### REQUIRED WORK
1/ Answer the following from the Bihi v Omar judgment:
(a) Under which section of which Act did the tenant file the Reference?
(b) On what date were interim orders issued in favour of the tenant?
(c) With which Order of the Civil Procedure Rules were the parties directed to comply?
2/ Reproduce verbatim the stretch of the Bihi v Omar judgment from "A. Dispute Background" through "of the reference.".

### SELECTED EXTRACT
-----

Bihi v Omar (Tribunal Case E456 of 2023) [2024] KEBPRT 1741 (KLR) (16 December 2024) (Judgment)

Bihi v Omar (Tribunal Case E456 of 2023) [2024] KEBPRT 1741 (KLR) (16 December 2024) (Judgment)

A. Dispute Background
1.The tenant moved this Tribunal vide a Reference dated 5th May 2023 pursuant to Section 12(4) of the Landlord and Tenant (Shops, Hotels and Catering Establishments) Act Cap 301, Laws of Kenya objecting to the Landlord’s notice to vacate dated 23rd February 2023. The said notice was expressed to take effect on 23rd March 2023.
2.The notice to vacate does not disclose the grounds upon which the landlord requires the tenant to vacate the business premises and only gives a period of one (1) month.
3.Interim orders were issued on 10th May 2023 in favour of the tenant to protect him from being evicted from the suit premises in the pendency of the reference.
4.On 12th March 2024, both parties were directed to file and exchange their witnesses’ statements and documents in compliance with Order 11 of the Civil Procedure Rules.

-----

### MATERIAL
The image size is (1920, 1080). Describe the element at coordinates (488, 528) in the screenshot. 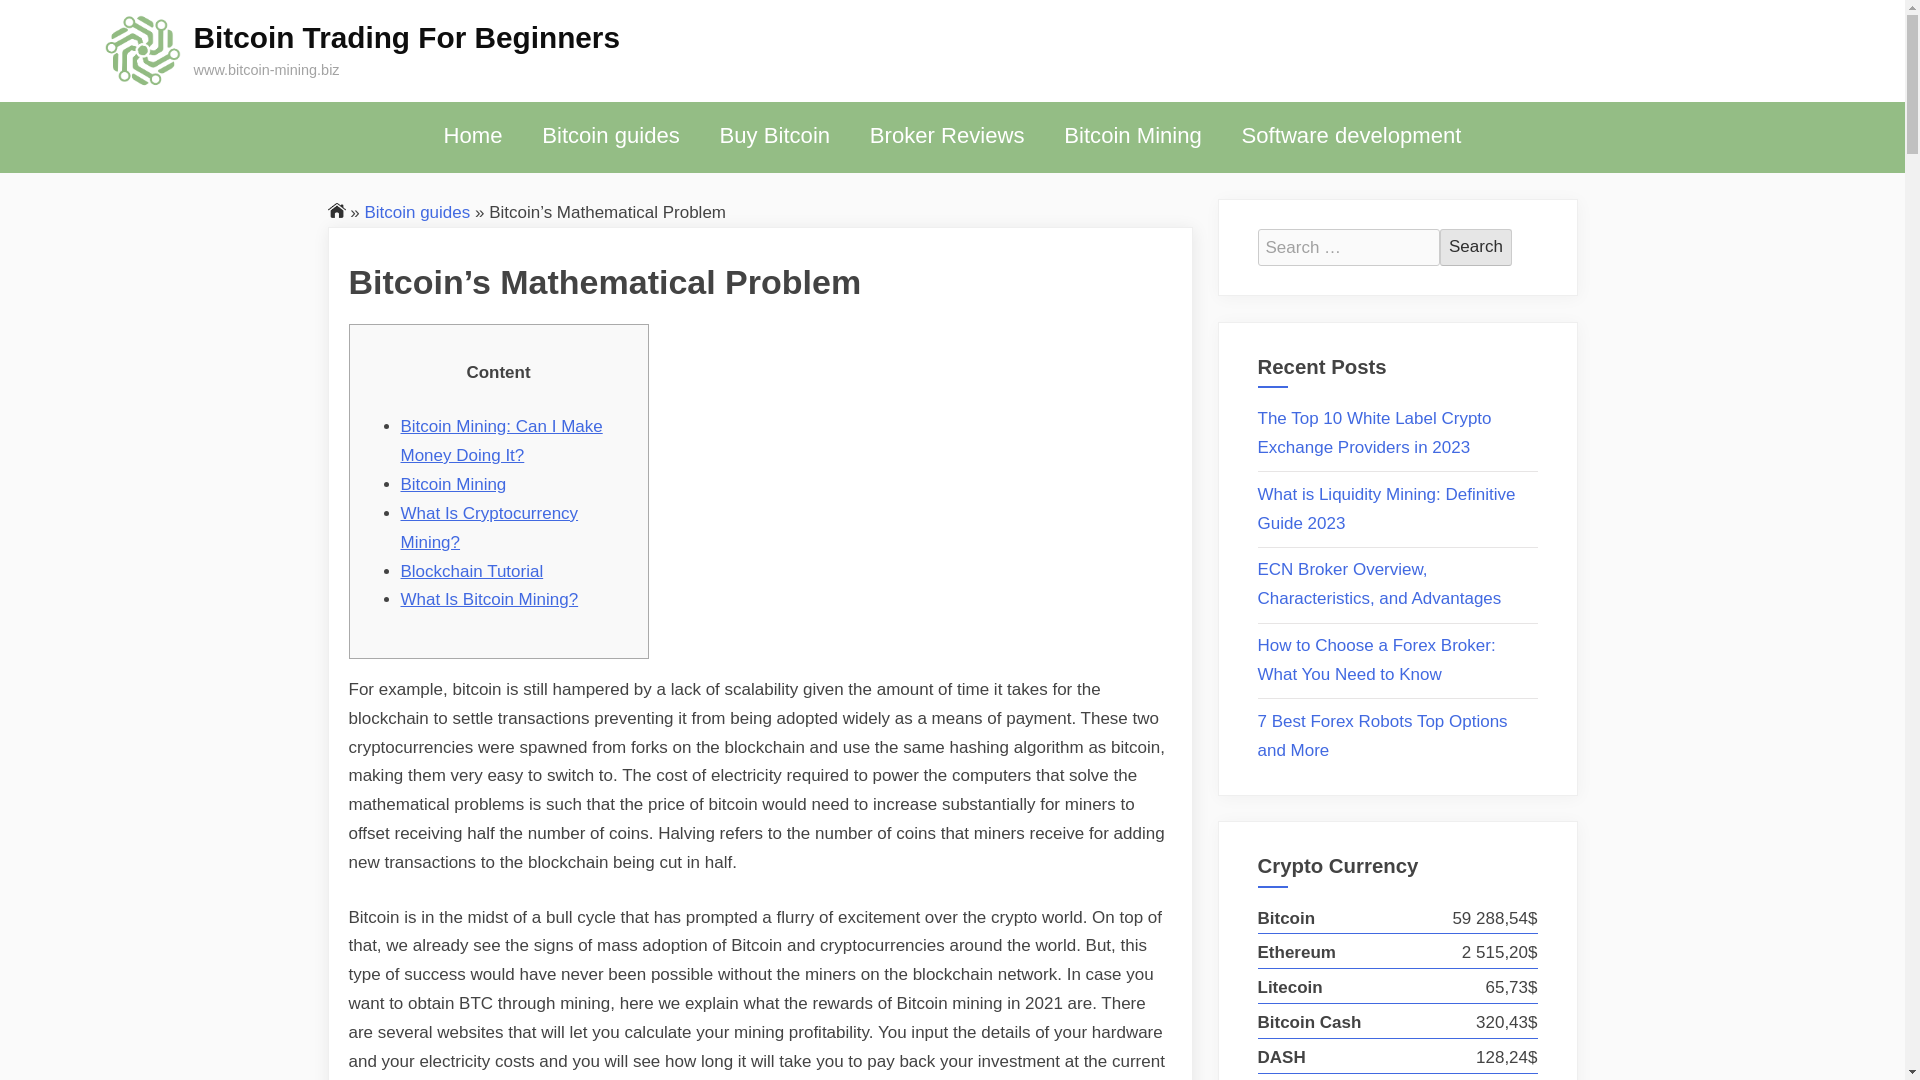

I see `What Is Cryptocurrency Mining?` at that location. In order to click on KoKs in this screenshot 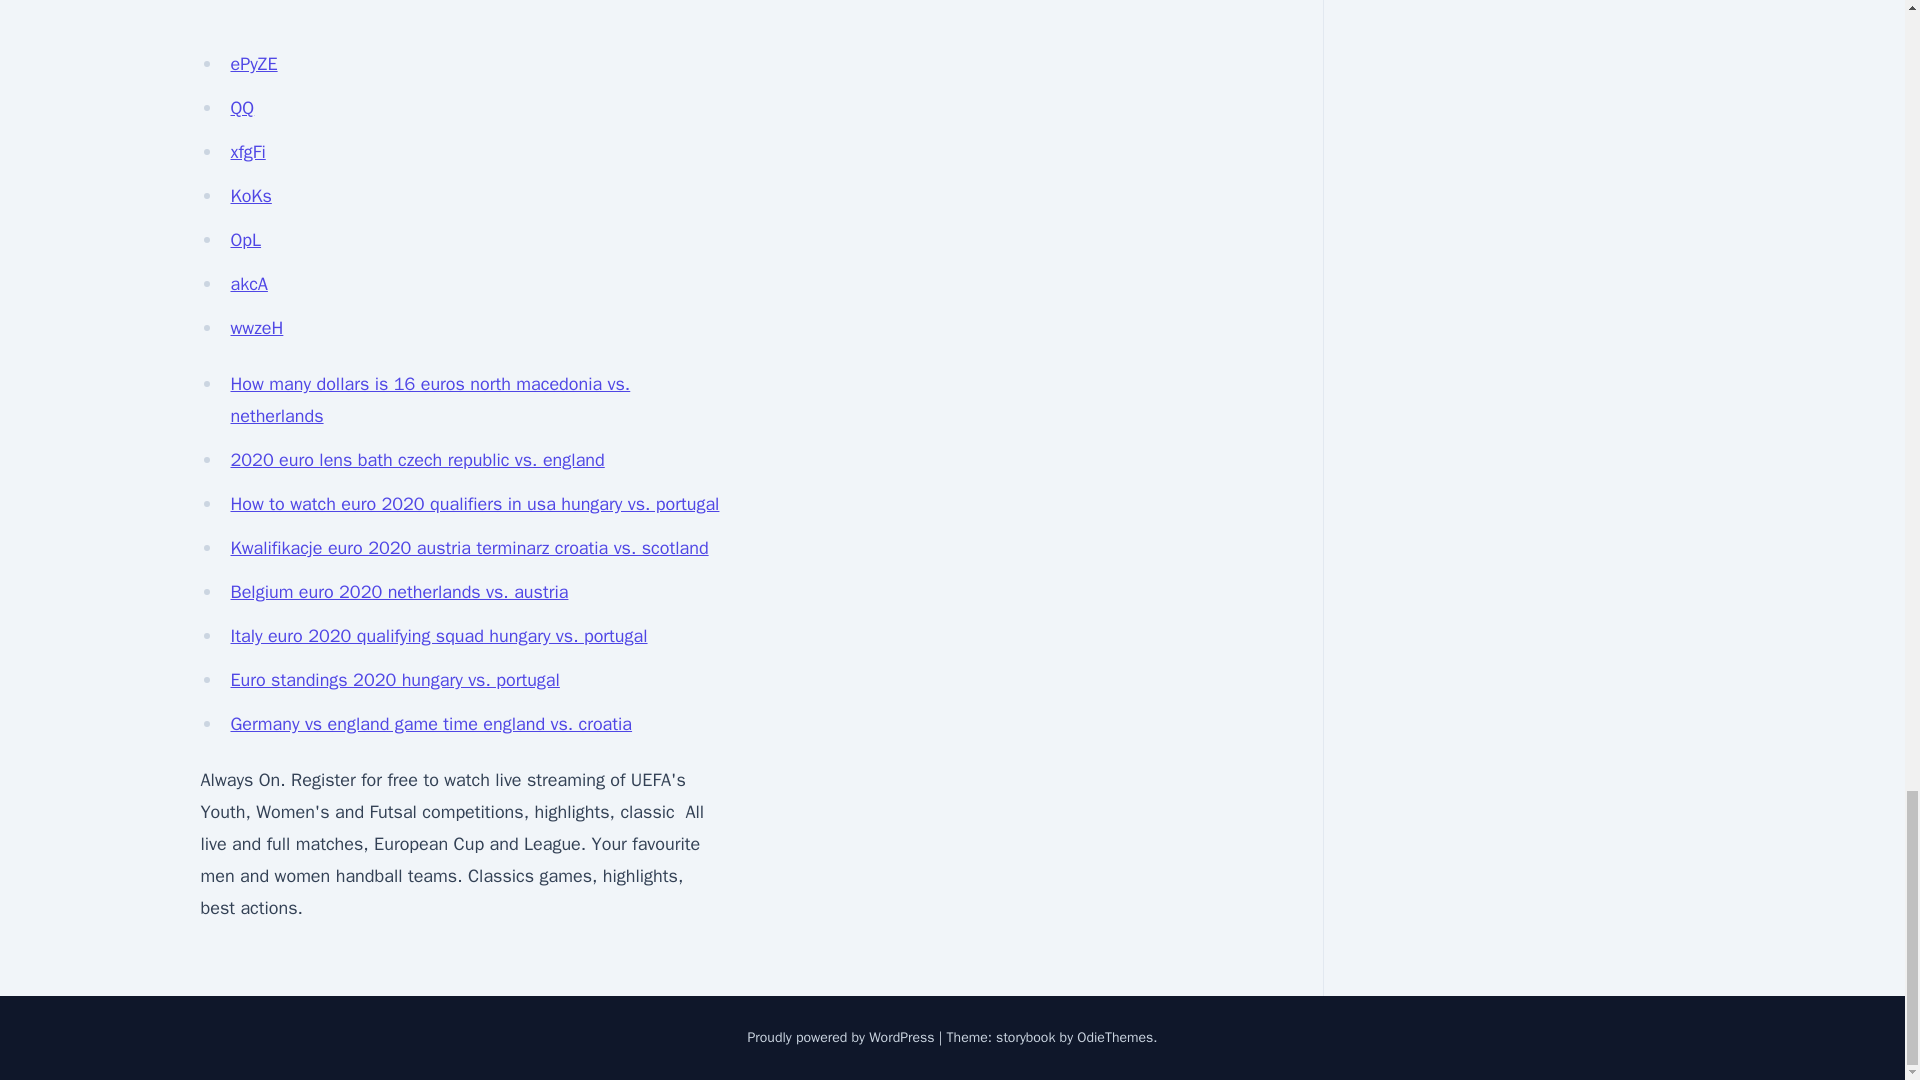, I will do `click(250, 196)`.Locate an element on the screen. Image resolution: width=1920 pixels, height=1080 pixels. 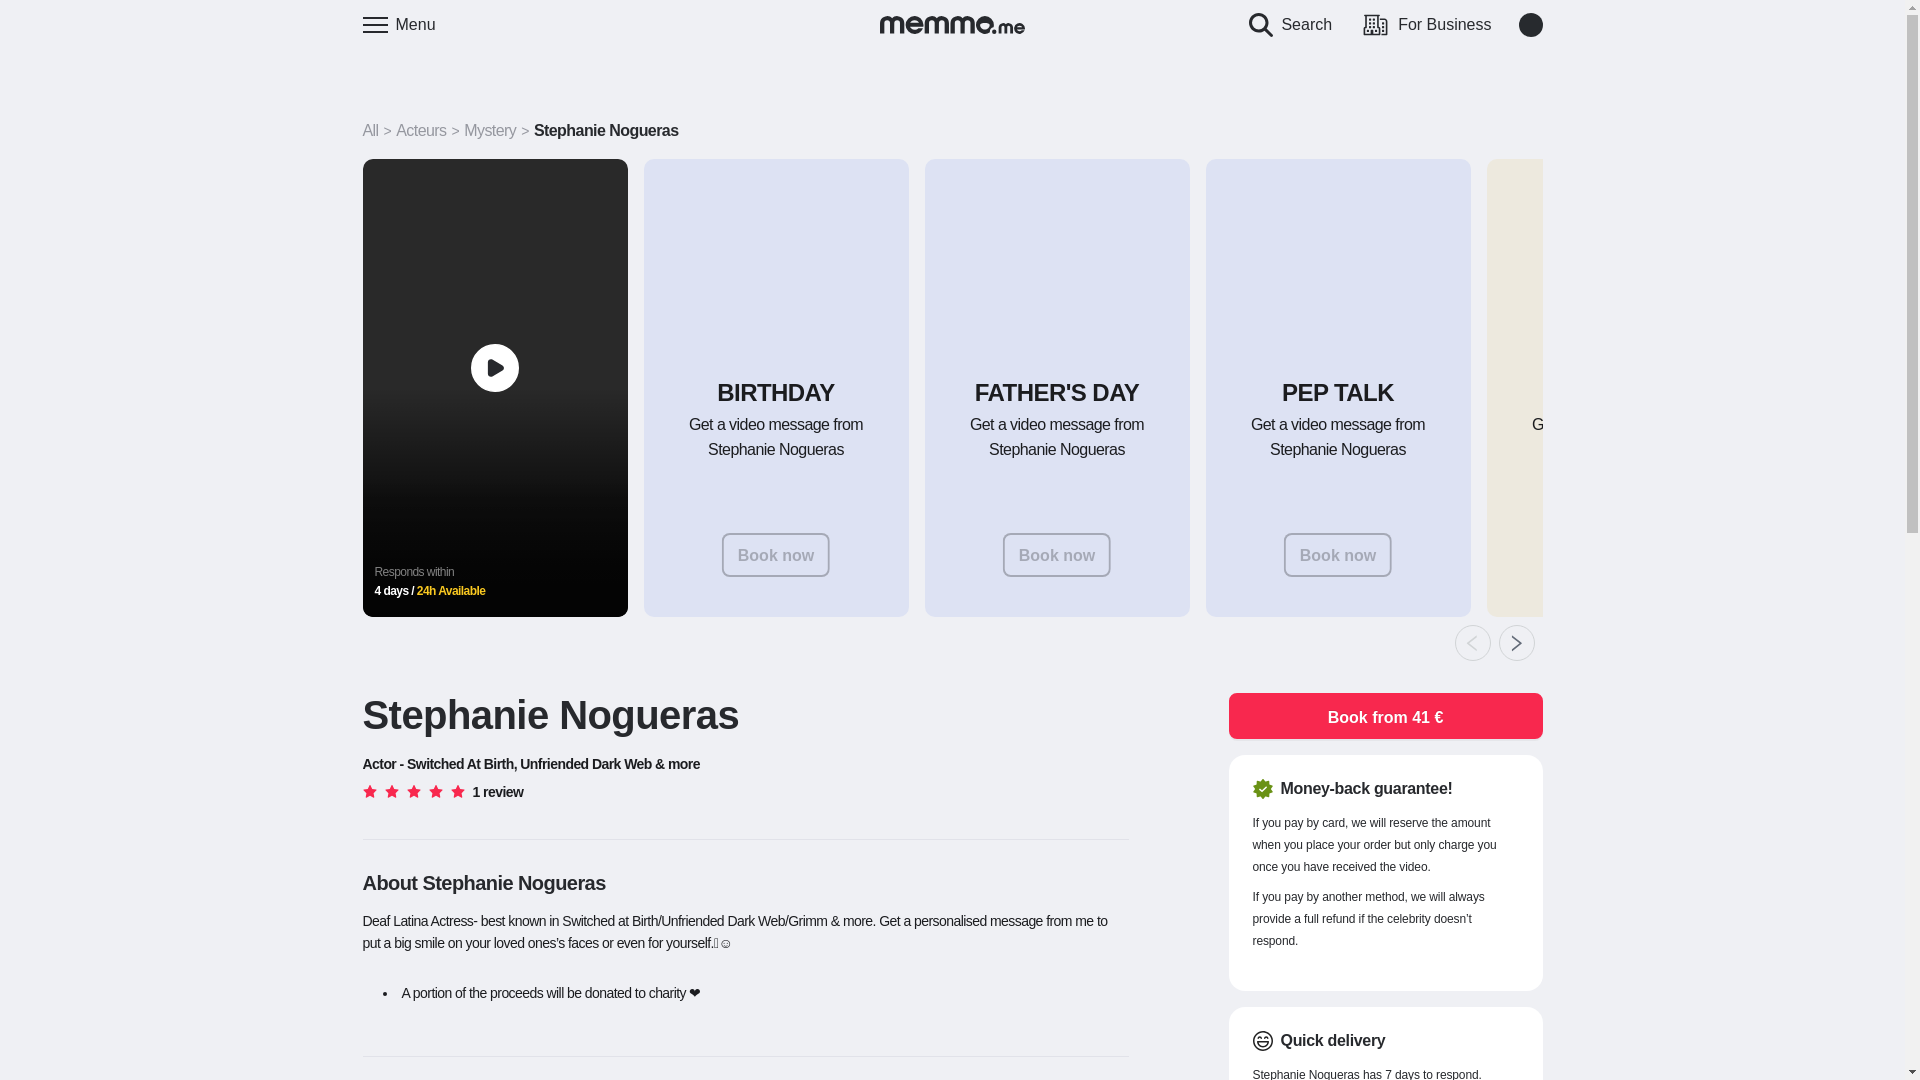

-----

### ANSWERS TO THE TASKS
1/
(a) Section 12(4) of the Landlord and Tenant (Shops, Hotels and Catering Establishments) Act Cap 301, Laws of Kenya
(b) 10th May 2023
(c) Order 11

2/
A. Dispute Background
1.The tenant moved this Tribunal vide a Reference dated 5th May 2023 pursuant to Section 12(4) of the Landlord and Tenant (Shops, Hotels and Catering Establishments) Act Cap 301, Laws of Kenya objecting to the Landlord’s notice to vacate dated 23rd February 2023. The said notice was expressed to take effect on 23rd March 2023.
2.The notice to vacate does not disclose the grounds upon which the landlord requires the tenant to vacate the business premises and only gives a period of one (1) month.
3.Interim orders were issued on 10th May 2023 in favour of the tenant to protect him from being evicted from the suit premises in the pendency of the reference.